“Such are the perfections of fiction...Everything it teaches is useless insofar as structuring your life: you can’t prop up anything with fiction. It, in fact, teaches you just that. That in order to attempt to employ its specific wisdom is a sign of madness...There is more profit in an hour’s talk with Billy Graham than in a reading of Joyce. Graham might conceivably make you sick, so that you might move, go somewhere to get well. But Joyce just sends you out into the street, where the world goes on, solid as a bus. If you met Joyce and said 'Help me,' he’d hand you a copy of Finnegans Wake. You could both cry.” – Gilbert Sorrentino, Imaginative Qualities of Actual Things


Thursday, September 2, 2010

Literary Links: Worship Our Dark Lord, Jonathan Franzen!
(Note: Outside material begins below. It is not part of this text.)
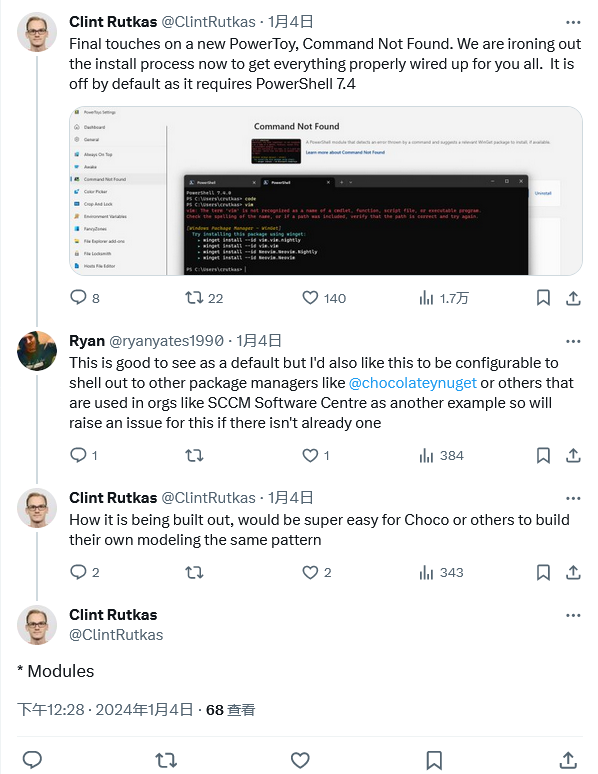Screen dimensions: 598x774
Task: Enlarge the PowerToys settings screenshot image
Action: [x=326, y=191]
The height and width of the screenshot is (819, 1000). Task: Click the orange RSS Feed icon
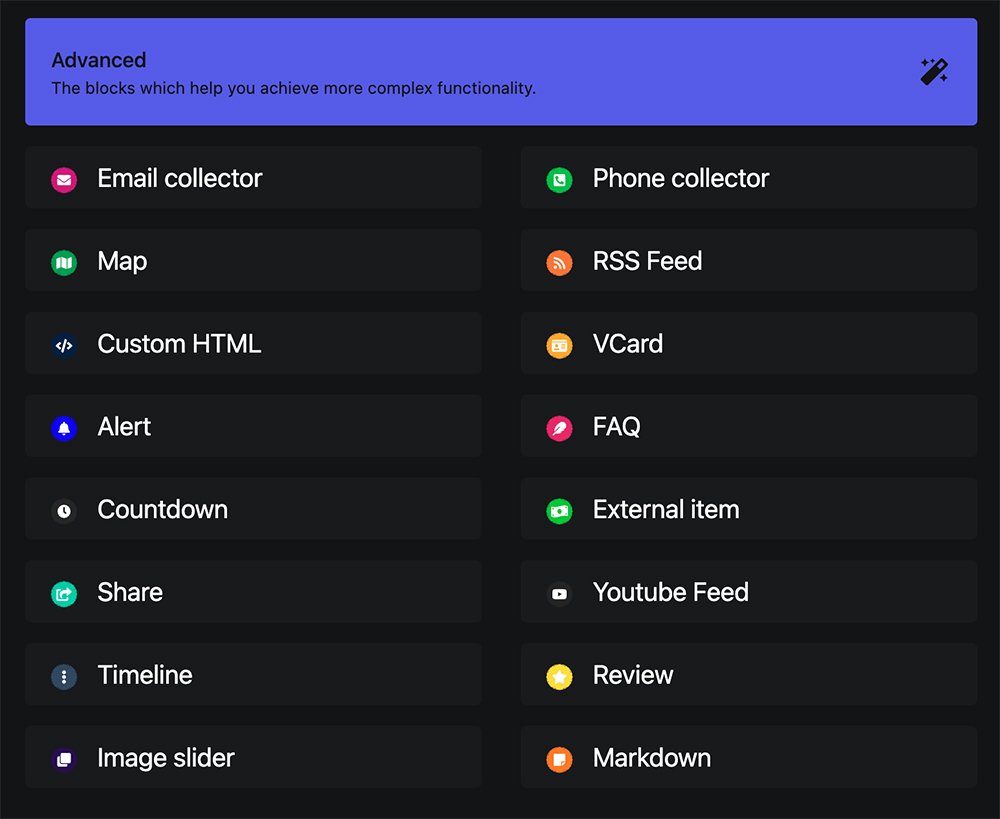coord(559,263)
This week I picked up two books that I’m very excited about. The first is Wayne Macauley’s Other Stories, which I’ll be reviewing next week. I loved his first two novels (Blueprints for a Barbed-Wire Canoe and Caravan Story), and this collection is even better (so far). He deserves a much wider readership, and I think he’s one of the finest writers in Australia right now. So buy it now! Yes, right now! OK, anyway, the other book is Evan Dara’s The Lost Scrapbook, a William Gaddis-esque fiction, which looks absolutely phenomenal. More on this one soon.
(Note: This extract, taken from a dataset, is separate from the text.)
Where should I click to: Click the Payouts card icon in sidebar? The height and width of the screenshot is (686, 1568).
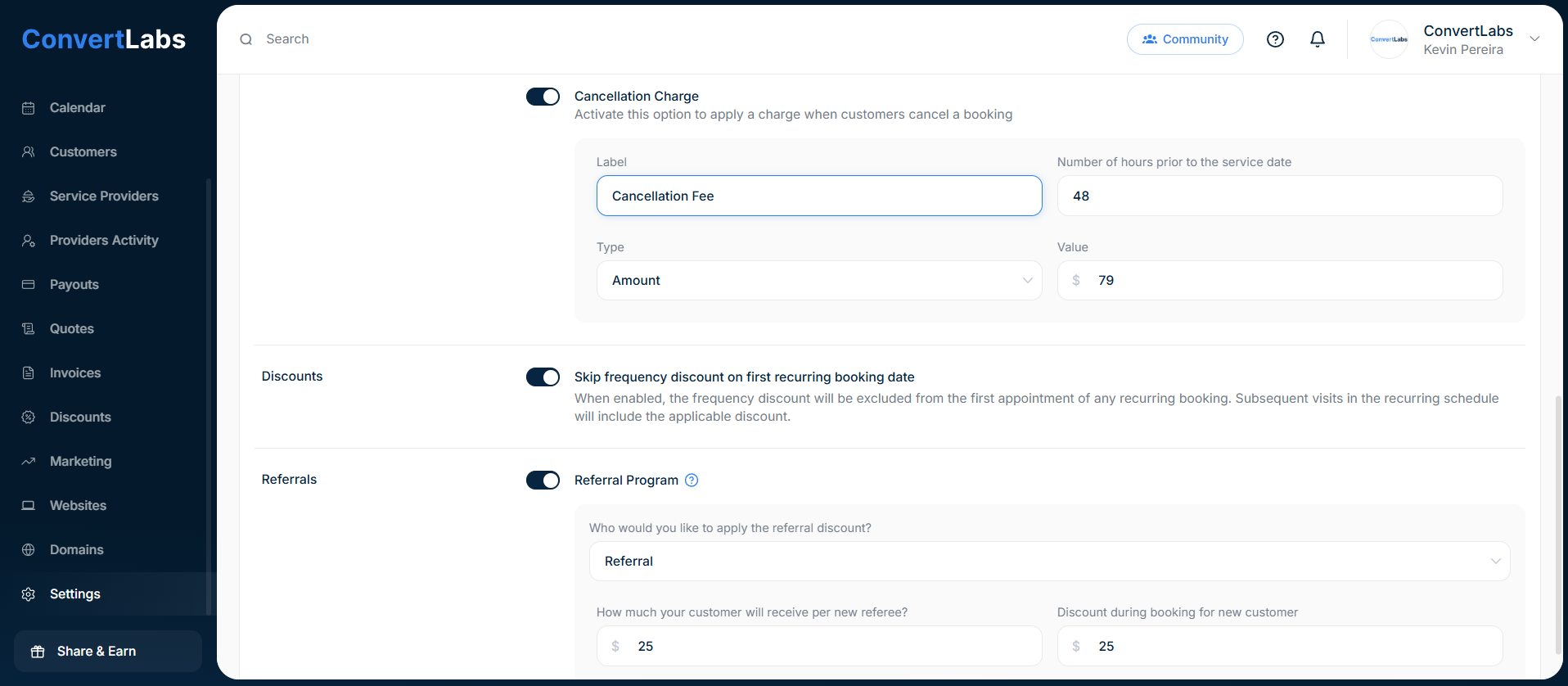click(x=29, y=285)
On another note, I’m participating in two events at the Melbourne Writers Festival this Sunday, so you should come along and hear me speak and stuff. For you cheapskates (yes, I’m talking to you), you can come to my free reading as part of the ‘Magazine’ event hosted by the lurvely folks at Harvest magazine.
When: 11.30 a.m. on Sunday, Sept. 5th
Where: Magazine, a shipping container (no, really) just near Fed. Square

For those of you willing to spend some money, I’ll also be on the panel ‘Universal Stories’ with French-Canadian Author Nicolas Dickner and Eduardo Antonio Parra, both of whose work is very interesting.
When: 4.00 p.m. Sunday, Sept. 5th
Where: ACMI Studio 1 in Fed. Square

OK, so here’s some to stuff to read while you’re busy avoiding doing actual work:

•  Do you like news stories covering totally irrelevant information that could never possibly useful? If so, this will be your favourite recurring column ever: ‘This Week’s Internet Shit-Talking in Review’, which covers flame-wars in the comments sections of literary websites. I’m mostly just sorry I didn’t think of this myself. Can someone please start doing this for Australian sites?

•  Apparently, we’re finally hearing the details of the Andrew Wylie/Random House settlement, which will result in 40% royalties for some titles that hit certain sales targets. I’ll admit, I’m surprised by this figure; it still looks low to me, and I suspect (Based on what? Who knows?), that publishers will end up paying something closer to 50% royalties for ebooks by big-name authors. We’ll see.

•  We all suspected it; Jonathan Franzen is in fact the Sith Lord known as the Emperor. For all that, he has a surprisingly genial Twitter account. I do wish this were a bit funnier than it is, but you can always check out The Incredible Franzen-Hulk, instead.

•  The Australian published a slightly cranky article about why print literary criticism still matters (although, to be honest, I think the value of criticism itself is something that we do need to assert right now, even if I’m not so keen on defending print qua print). The most interesting part for me, however, was this bullet-point list in the article:

What to keep from critical theory:
•  A healthy suspicion of fixed literary canons.
•  An appreciation of the socially mediated nature of literature.
•  The quasi-scientific rigour of theory's approach to textual analysis.
•  Greater circumspection in making broad or universalist claims.
•  An awareness of and respect for marginal, repressed, underground and countercultural traditions and communities, and the texts and voices that emerge from them.
•  A taste for the positive, spark-striking aspects of interdisciplinary research.

What to discard:
•  A lack of interest in the substance and real-world content of texts under discussion, unless it is to critique their ideological biases.
•  A disregard for literature's special status, lumping it with every other form of writing, from bus tickets to bumper stickers.
•  A refusal to permit communication of enthusiasm or value judgments about a text.
•  The outlawing of literary canons and historical traditions as a guide to merit.
•  Displacement of the author from a position of authority over the texts they create.
•  Extreme scepticism and relativism with regard to Western concepts, categories and metaphysics.’

Ultimately, I’m just impressed that the Australian would even admit that theory is useful, at all, and this isn’t such a bad list (although I would most certainly cut out the last two items on the ‘What to Discard’ list). I also have absolutely no idea what 'real world content' means, but I'm pretty sure I don't like it, either. For the record, I’m pro-literary theory, but I do think the academy hasn’t done a great job taking its message out to the public (which is, of course, one of the main reasons I have this blog), still I think it’s a good deal more complex than this, but that’s something I’ll have to write about another time.

If you’ve read this far, it’s definitely time for you to start doing something else.